EXTRACT PROVIDED –
•••••

[Note: this week’s post takes a brief break from music, to honor the memory of one of my favorite writers.]
British writer Richard Adams, who wrote the international bestseller Watership Down, died this past Christmas Eve. He was 96.
I remember:
Waking up in the middle of the night, in my grandparents’ house, in the back bedroom where my little twin bed – the one with the mattress that sank down in the middle – stood against the wall with the knobbly blue paint. (Knobbly is exactly the word. When you ran your fingertips over the wall, it felt like there were grains of sand trapped under the robin’s-egg-blue surface.) I was ten. That afternoon, sitting in my grandfather’s rocking chair, I had finished reading an amazing book.
In a year that’s already brought a lot of chaos and loss, it’s easy to lose track of a more obscure life: a life that, unlike the ones of the celebrities we’ve also lost this year, went on quietly, behind the scenes. Mr. Adams’s storytelling voice reflected his own character. Gentle. Meticulous. Understated.
I woke up in the middle of the night, in the little back bedroom where the nightlight cast a soft gold light on the walls, and I remembered that Hazel was gone. The hero of the best story I had ever read had…not died, not exactly, but he was no longer in the world I knew. His story had gone on somewhere else, and had left me behind.
If I had to pick just one writer, though, whose work changed my world forever, who helped direct me onto my own writing path and shaped my voice and the causes I care about, it would be Richard Adams. I read Watership Down dozens of times when I was a kid. It was a comfort in rough times, an anchor, and in a concrete and specific way, a home.

•••••

INFORMATION PROVIDED –

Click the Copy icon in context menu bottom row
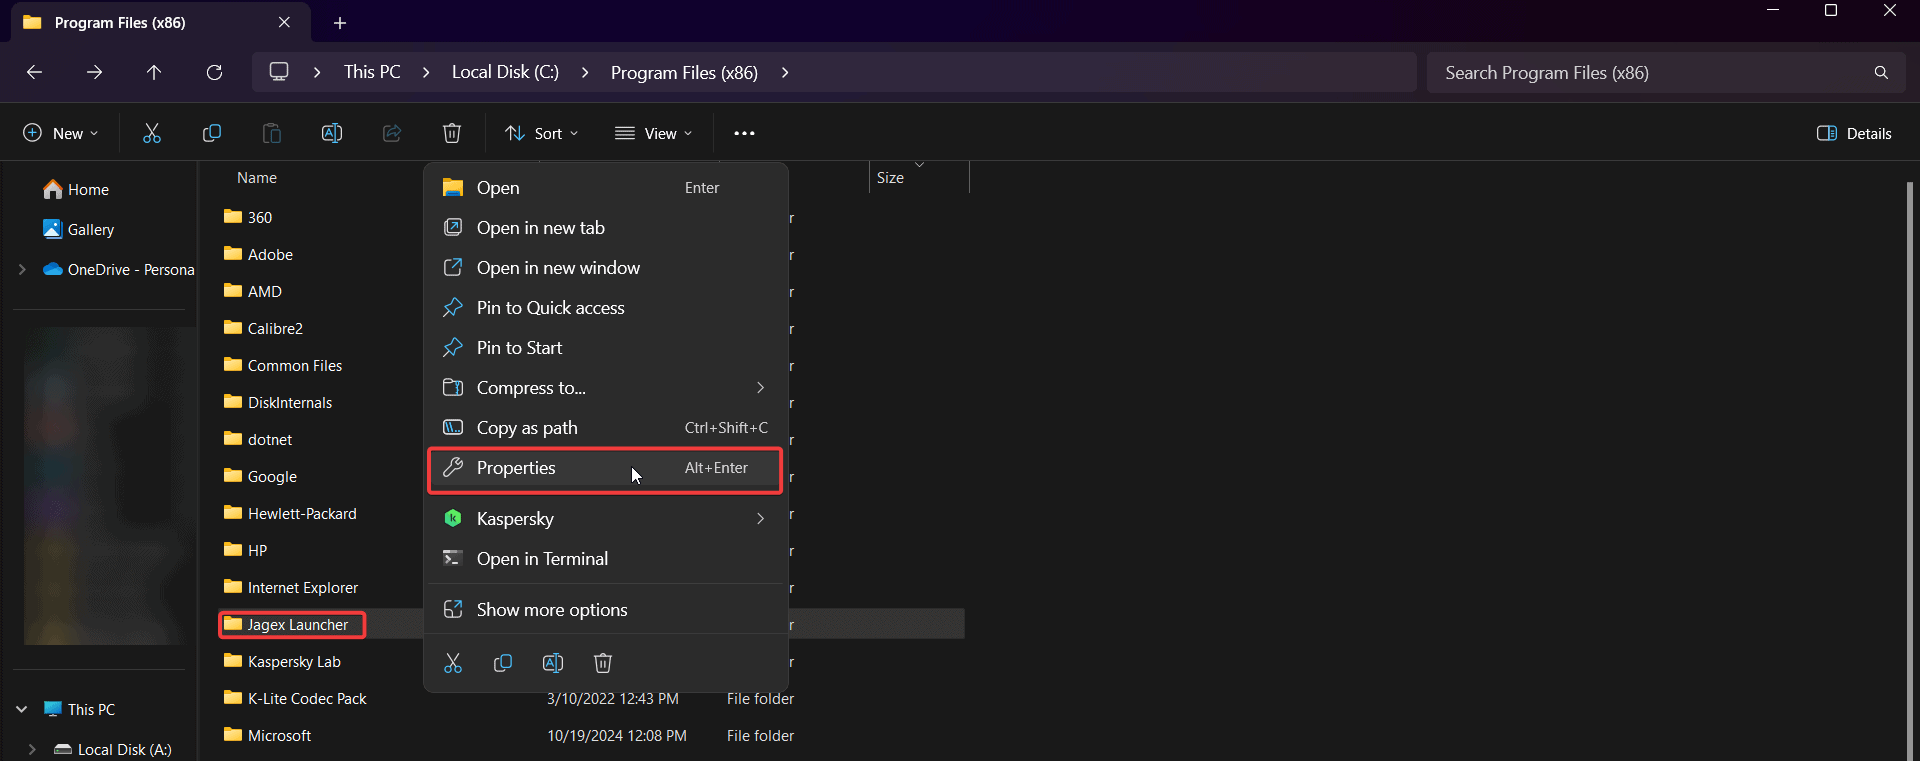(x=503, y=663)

•••••

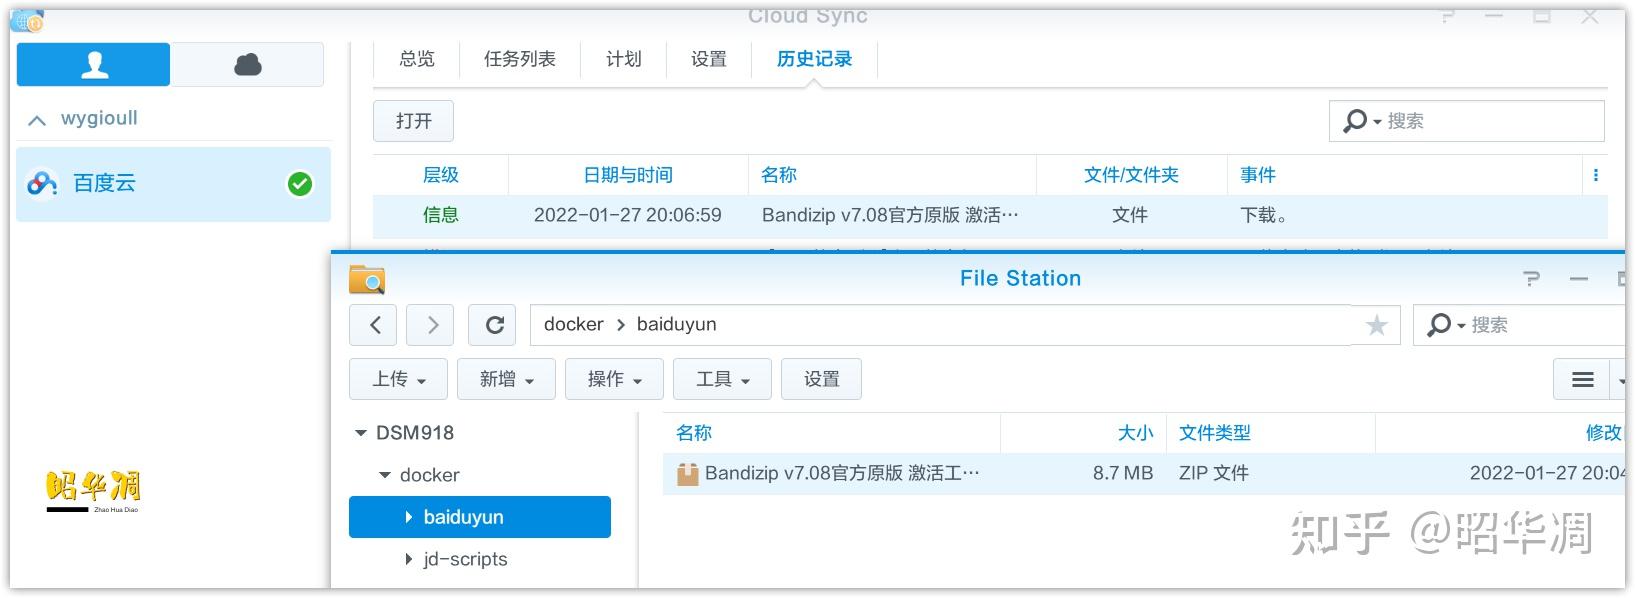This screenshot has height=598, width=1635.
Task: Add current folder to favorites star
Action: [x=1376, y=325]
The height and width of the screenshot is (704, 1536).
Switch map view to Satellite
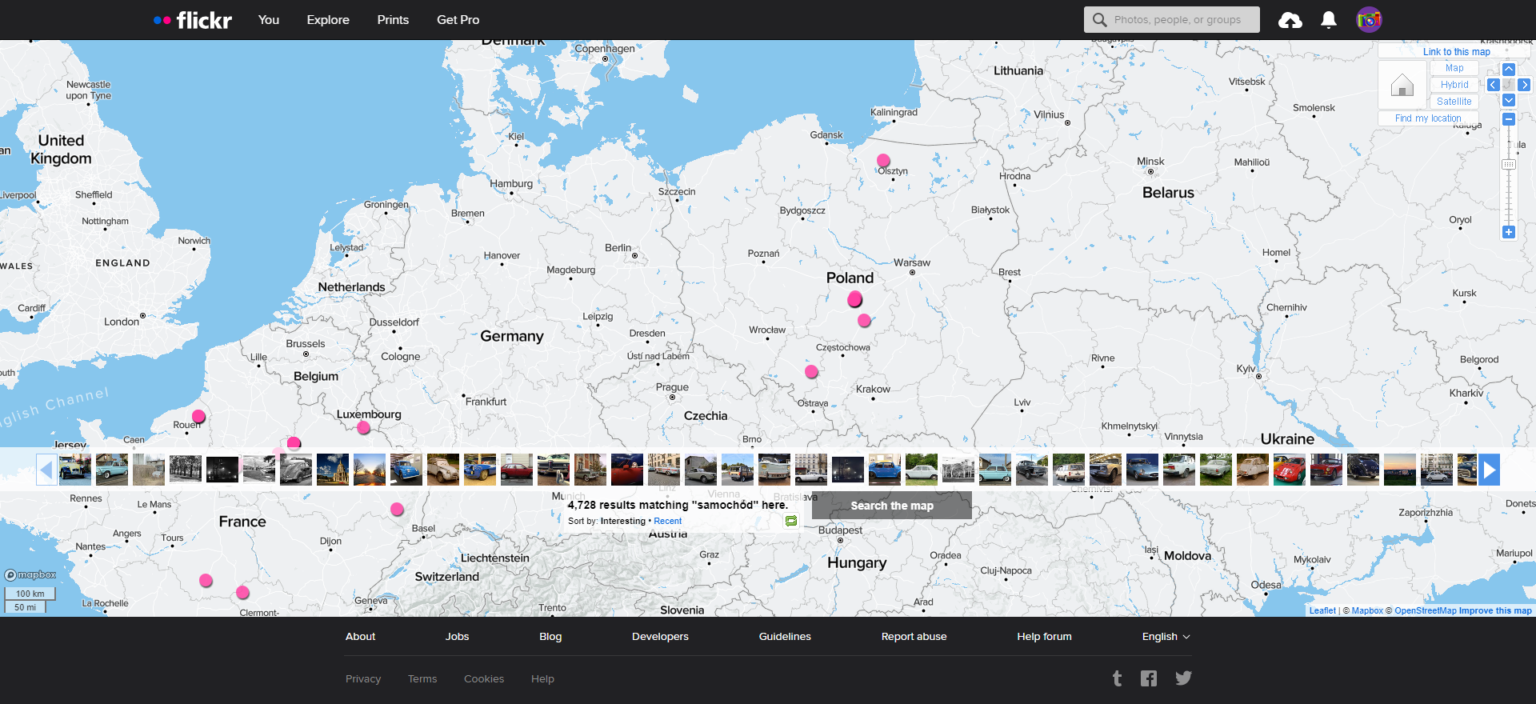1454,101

•••••

SET TASKS –
a) In one to three sentences, explain why the tribute to Richard Adams calls "knobbly" exactly the right word for the bedroom wall.
b) According to the tribute to Richard Adams, how old was he when he died?
c) Reproduce the passage of the tribute to Richard Adams starting at "I woke up in" and ending at "way, a home.".
The lines have nothing to do with the tribute to Richard Adams.

RESPONSES TO THE EXERCISE –
a) Running your fingertips over the wall felt as though grains of sand were trapped under its robin's-egg-blue surface.

b) He was 96.

c)
I woke up in the middle of the night, in the little back bedroom where the nightlight cast a soft gold light on the walls, and I remembered that Hazel was gone. The hero of the best story I had ever read had…not died, not exactly, but he was no longer in the world I knew. His story had gone on somewhere else, and had left me behind.
If I had to pick just one writer, though, whose work changed my world forever, who helped direct me onto my own writing path and shaped my voice and the causes I care about, it would be Richard Adams. I read Watership Down dozens of times when I was a kid. It was a comfort in rough times, an anchor, and in a concrete and specific way, a home.